**TEXTE À LIRE**
■ ■ ■ ■ ■ ■ ■

Michel vient à mes côtés, s’inquiète, marche devant moi, et surtout comme moi, dans les passages étroits. On discute un peu et j’essaie de faire bonne figure, conscient de l’aide qu’il m’apporte à ce moment. Je ne suis pas en train de vivre un calvaire, loin de là, mais j’ai parfois l’impression que ma hanche va se déboîter. Catherine, la femme de Michel, me suit par moments dans sa voiture. J’aperçois le capot du coin de l’œil en me demandant si cette présence me gêne ou me réconforte. Ne sachant quelle voie choisir, j’opte pour le second choix. Elle ne dit rien. Je ne dis rien. C’est très bien.
Puis c’est au tour de mes parents de se porter à ma hauteur. Je leur dis que je coince un peu et je sens que ma mère souffre avec moi. On ne se refait pas, c’est dans l’ordre des choses, sans doute, mais j’ai bientôt l’impression qu’elle souffre plus que moi. Elle, comme mon père, sont pourtant de parfaits parents pour un coureur d’ultra. La seule chose que ma mère craint, c’est le froid. Quant à mon père, je sens qu’il replace mes souffrances à leur place réelle : une chance de pouvoir choisir où et quand. Tous deux sont fiers, mais pas trop. Tous deux ne me donnent surtout pas le sentiment que l’ultra est un sport de barjots. Ça facilite beaucoup de choses.

■ ■ ■ ■ ■ ■ ■

**ENREGISTREMENTS FOURNIS**
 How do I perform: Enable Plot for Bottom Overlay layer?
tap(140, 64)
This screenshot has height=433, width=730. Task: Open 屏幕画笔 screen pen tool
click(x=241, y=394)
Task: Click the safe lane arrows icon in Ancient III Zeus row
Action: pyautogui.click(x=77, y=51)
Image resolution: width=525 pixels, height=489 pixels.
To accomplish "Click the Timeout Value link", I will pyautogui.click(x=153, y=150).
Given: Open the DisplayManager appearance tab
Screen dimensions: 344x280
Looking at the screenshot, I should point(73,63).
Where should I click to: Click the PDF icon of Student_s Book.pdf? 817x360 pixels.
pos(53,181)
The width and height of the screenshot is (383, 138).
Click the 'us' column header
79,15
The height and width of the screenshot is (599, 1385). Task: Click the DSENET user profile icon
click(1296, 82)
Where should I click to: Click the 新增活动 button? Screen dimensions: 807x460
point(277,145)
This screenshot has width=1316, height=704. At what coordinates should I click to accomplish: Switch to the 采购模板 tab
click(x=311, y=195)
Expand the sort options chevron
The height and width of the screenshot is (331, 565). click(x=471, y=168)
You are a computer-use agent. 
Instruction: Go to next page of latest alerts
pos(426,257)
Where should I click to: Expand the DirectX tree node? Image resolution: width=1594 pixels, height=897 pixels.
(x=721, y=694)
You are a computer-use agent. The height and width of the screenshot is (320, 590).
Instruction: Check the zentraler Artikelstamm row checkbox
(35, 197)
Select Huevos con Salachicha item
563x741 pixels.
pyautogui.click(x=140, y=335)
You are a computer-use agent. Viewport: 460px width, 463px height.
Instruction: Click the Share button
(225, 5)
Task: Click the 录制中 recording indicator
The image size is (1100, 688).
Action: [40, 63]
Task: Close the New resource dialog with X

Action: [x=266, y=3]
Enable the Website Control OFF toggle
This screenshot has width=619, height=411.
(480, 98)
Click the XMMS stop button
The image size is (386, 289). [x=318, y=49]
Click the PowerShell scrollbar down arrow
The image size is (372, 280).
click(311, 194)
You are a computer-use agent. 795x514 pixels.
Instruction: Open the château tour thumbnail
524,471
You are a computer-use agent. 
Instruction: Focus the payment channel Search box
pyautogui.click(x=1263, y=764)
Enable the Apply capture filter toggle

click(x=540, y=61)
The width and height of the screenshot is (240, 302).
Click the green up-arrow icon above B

■ ■ ■ ■ ■ ■ ■

**VOTRE OBJECTIF**
Pour chacune des affirmations suivantes, dites si elle concorde avec le texte à lire. Répondez par oui ou par non, puis citez les mots du texte qui tranchent.
1. Catherine adresse la parole au narrateur depuis sa voiture.
2. Ce que la mère du narrateur redoute avant tout, c'est la chaleur.
3. Le narrateur a parfois l'impression que sa hanche va se déboîter.
Ces enregistrements ne sont d'aucune utilité ici.

**RÉSULTAT FINAL**
1. Non : « Elle ne dit rien. »
2. Non : « La seule chose que ma mère craint, c’est le froid. »
3. Oui : « j’ai parfois l’impression que ma hanche va se déboîter »